Through September 30, 2005, noncash preferred dividends aggregating $3.8 million were due in-kind. No cash dividends are required under the Preferred Stock Subscription Agreement until the earlier of full repayment of our existing Term Loan or April 15, 2011.

 

On October 1, 2005, the Board of Directors of ATP authorized the issuance of one preferred share purchase right (a “Right”) with respect to each outstanding share of common stock, par value $.001 per share (the “Common Shares”), of the Company (the “Shareholder Rights Plan”). The rights were issued on October 17, 2005 to the holders of record of Common Shares on that date. Each Right entitles the registered holder to purchase from the Company one one-hundredth (1/100) of a share of Junior Participating Preferred Stock, par value $.001 per share (the “Preferred Shares”), of the Company at a price of $150.00 per one one-hundredth of a Preferred Share, subject to adjustment.

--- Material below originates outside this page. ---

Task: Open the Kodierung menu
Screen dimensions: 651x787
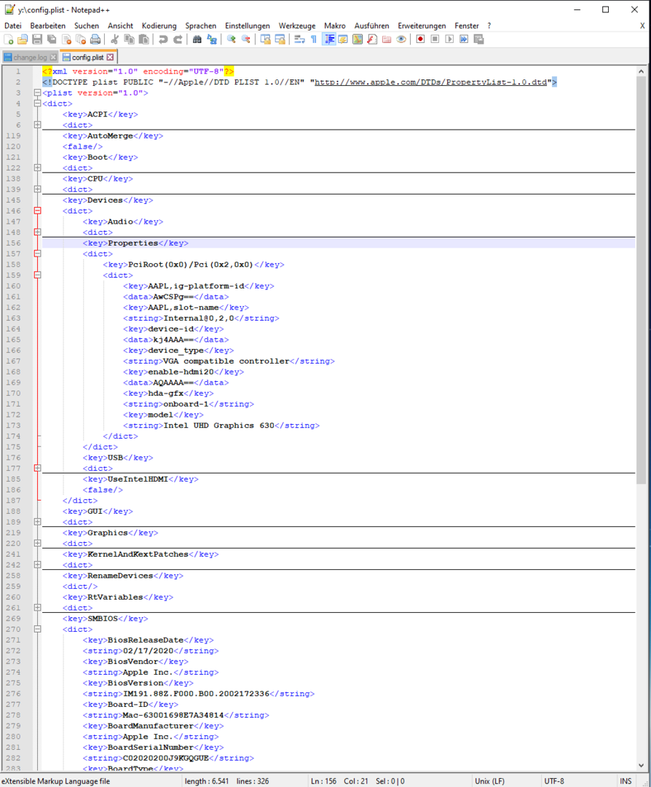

The description and terms of the Rights are set forth in a Rights Agreement dated as of October 11, 2005 between the Company and American Stock Transfer & Trust Company, as Rights Agent.

 

The Company’s preferred stock, par value $0.001 per share, consisted of the following (in thousands):

 

     September 30,
2005


   December 31,
2004


Series A 13.5% cumulative perpetual preferred stock; liquidation preference of $1,021 per share; 175,000 shares issued and outstanding at September 30, 2005

   $ 178,756    —  
             

Junior participating preferred stock pursuant to the Shareholders Rights Plan; none issued at September 30, 2005

     —      —  

 

Note 7 — Stock –Based Compensation

 

SFAS 123, “Accounting for Stock-Based Compensation,” as amended by SFAS No. 148, “Accounting for Stock-Based Compensation – Transition and Disclosure,” (“SFAS 148”) outlines a fair value based method of accounting for stock options or similar equity instruments. Until we implement the fair value based method described in SFAS 123, we have continued using the intrinsic value based method under Accounting Principles Board (“APB”) Opinion 25, as allowed by SFAS 123, to measure compensation cost for our stock option plans. We will implement the fair value based method of accounting for such options in January 2006, as required by SFAS 123R, described above.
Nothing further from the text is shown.